You’re at a big lavish party, there’s a lot of interesting people here, but you’re stuck in the corner talking to a computer nerd. They mean well, and they actually have some interesting things to say, but they’ve got such a dull, monotonous voice, simultaneously explaining things in a mix of offensively patronising layman’s terms and technological jargon that you can’t decipher what they’re talking about, and you don’t want to. This isn’t what you came to this party for; you came to talk to Rebecca Hall and Johnny Depp, but this nerd is ruining all your fun! That is what watching Transcendence is like.
Depp is a tech-genius who has discovered a way to upload the human mind on to a computer, but some anti-A.I. punk-terrorists don’t want that to happen, so they shoot him with radioactive bullets. Before he bites the, uhm, bullet, Depp, with the help of his equally tech-savvy wife Rebecca Hall and best mate Paul Bettany, upload his conscious on to a massive computer. Almost instantly, RoboDepp wants to be allowed online, so he can learn everything and help mankind. But is it really Depp, or a sentient computer who wants to take over the world from the humans who are destroying it?
There’s a lot to chew on here, afterwards, by yourself, but not as the movie is actually happening. The comparisons of the anti-A.I. people can be made to the likes of stem-cell research or abortion clinics, but why is it never explained why these people are so against it? RoboDepp taking over the world seems to be a mostly positive thing, but then it isn’t because … the good guys say so? Could you still love your significant other, even if they were no longer a physical presence in your life?

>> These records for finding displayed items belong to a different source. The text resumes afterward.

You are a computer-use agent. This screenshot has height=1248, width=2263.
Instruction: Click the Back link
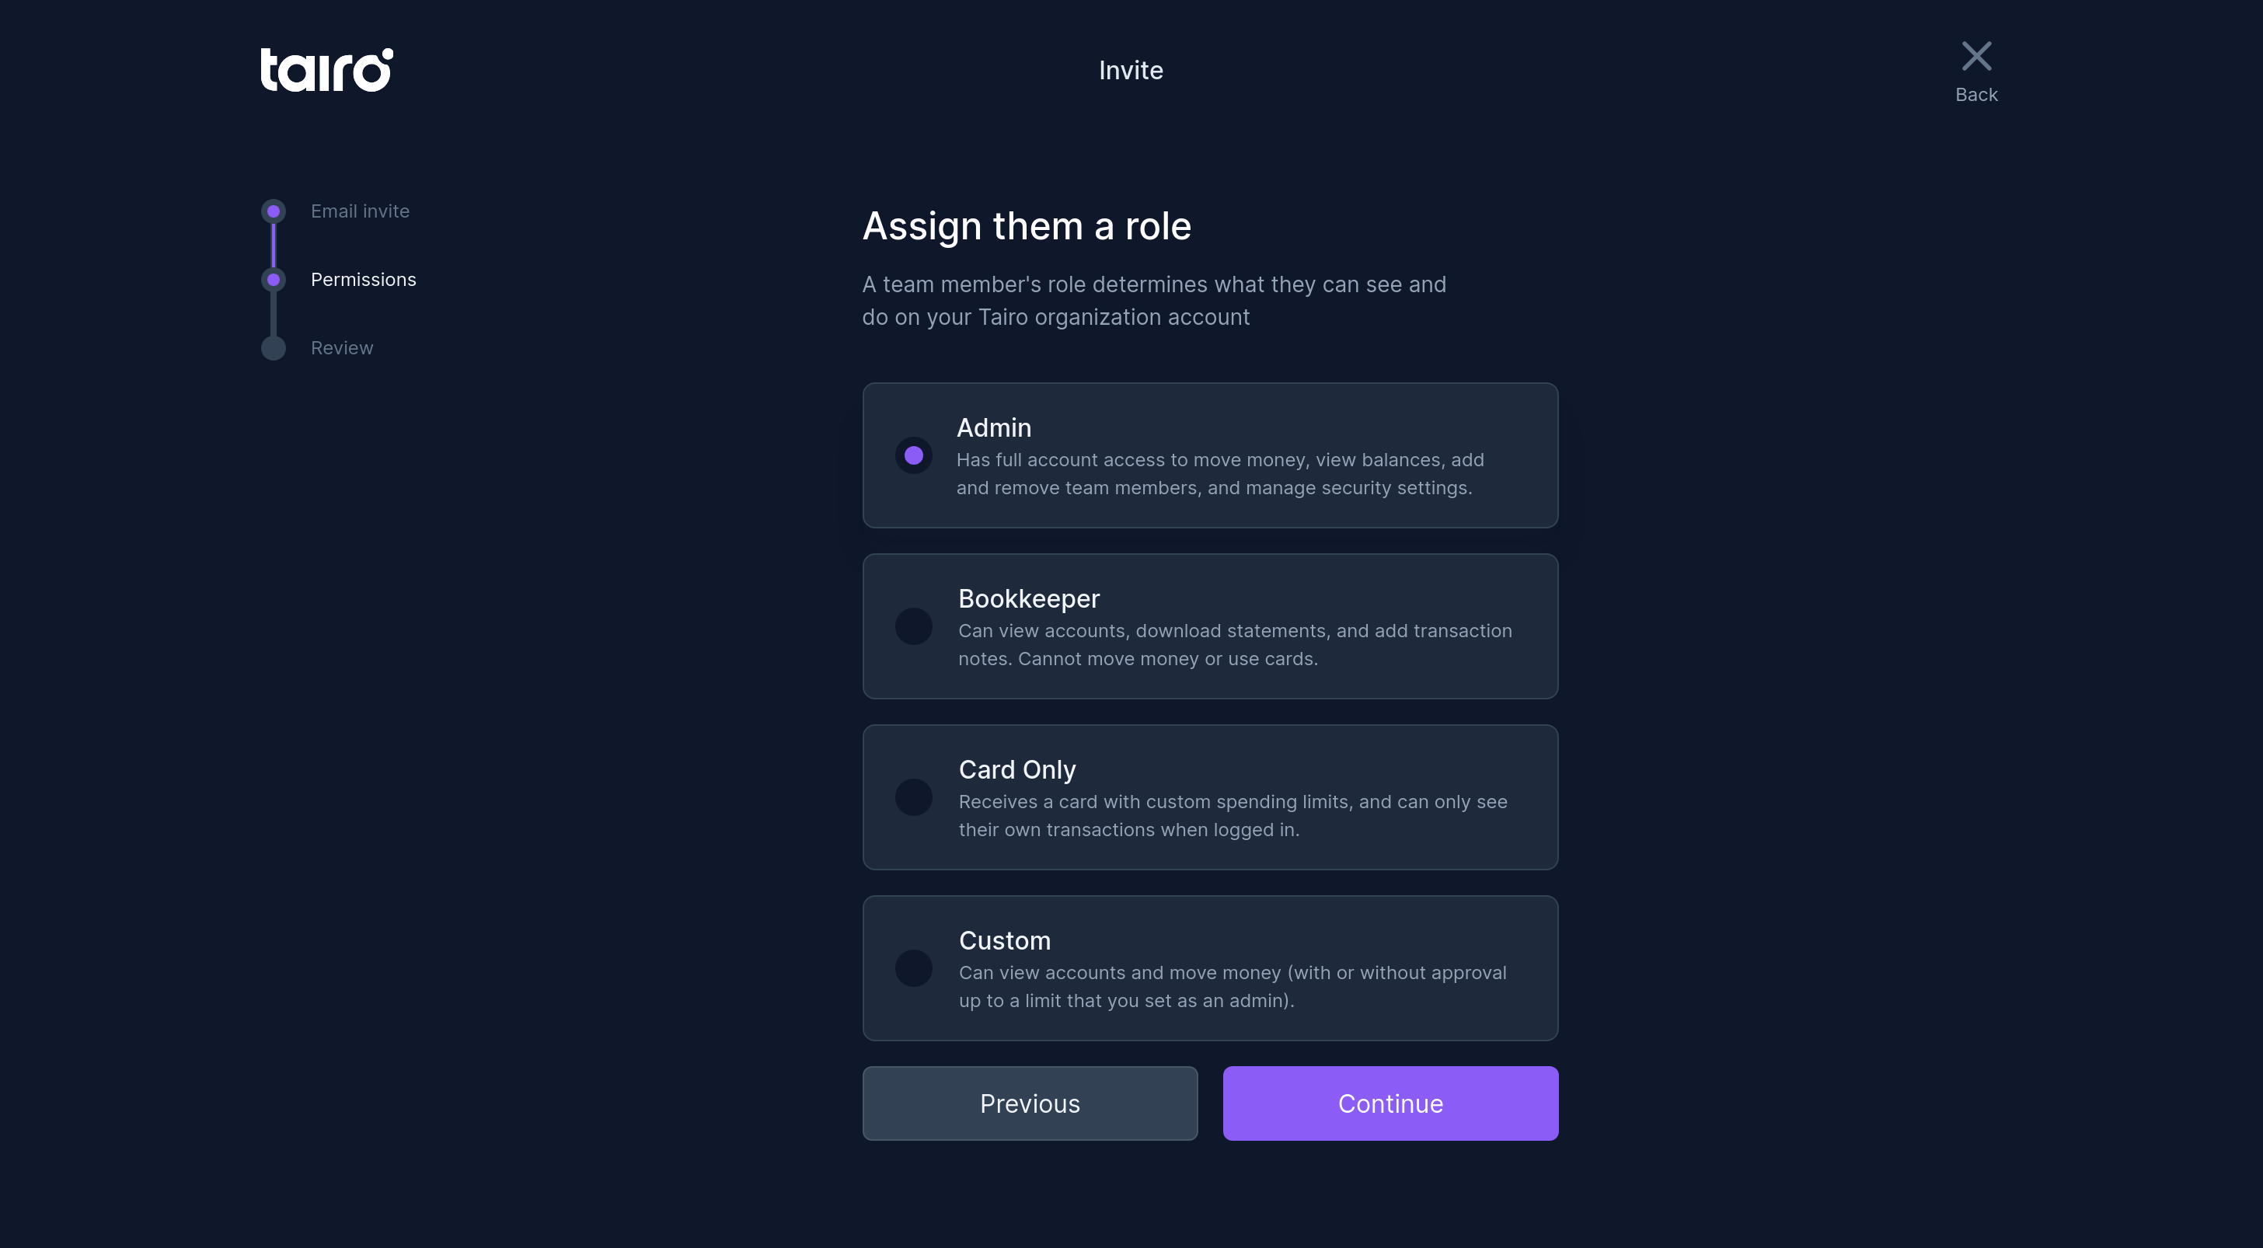[1976, 95]
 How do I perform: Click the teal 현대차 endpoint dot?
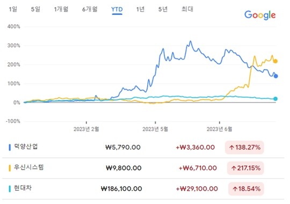tap(276, 99)
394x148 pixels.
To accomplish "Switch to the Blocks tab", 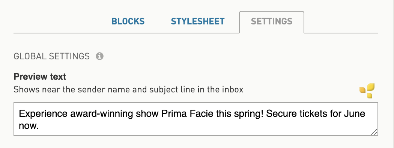I will [x=128, y=21].

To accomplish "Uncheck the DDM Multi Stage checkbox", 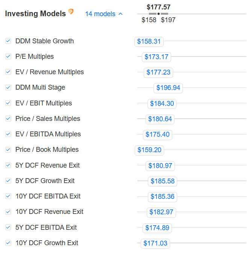I will pos(8,87).
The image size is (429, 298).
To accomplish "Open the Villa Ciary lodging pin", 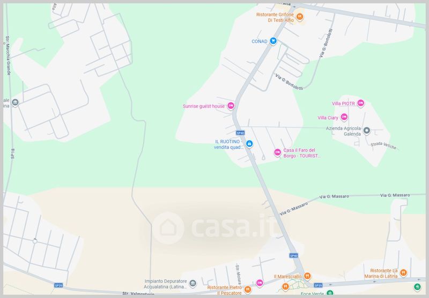I will click(344, 117).
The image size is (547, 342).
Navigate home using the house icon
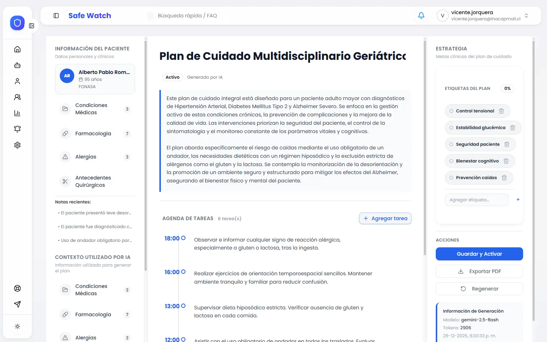[x=17, y=49]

There’s a lot of talk, and very little action, and we mean that literally; yes, there are explosions, but for a $100 million sci-fi action thriller, there actually isn’t a single action scene. The acting is of a fine if far from spectacular standard, with A-list support from Morgan Freeman, Cillian Murphy and Kate Mara, who mostly just stand around looking slack-jawed at science-y things. Director Pfister knows how to make things look good, and the score by Mychael Danna helps elevate some of the monotony.
But there’s no getting around the fact that Transcendence is all forward momentum, without any kind of resolution. It’s all questions and no answers. Its two hours of a watching a loading bar, only for it to get stuck at 50% and stay there indefinitely. One of the biggest disappointments of 2014 so far.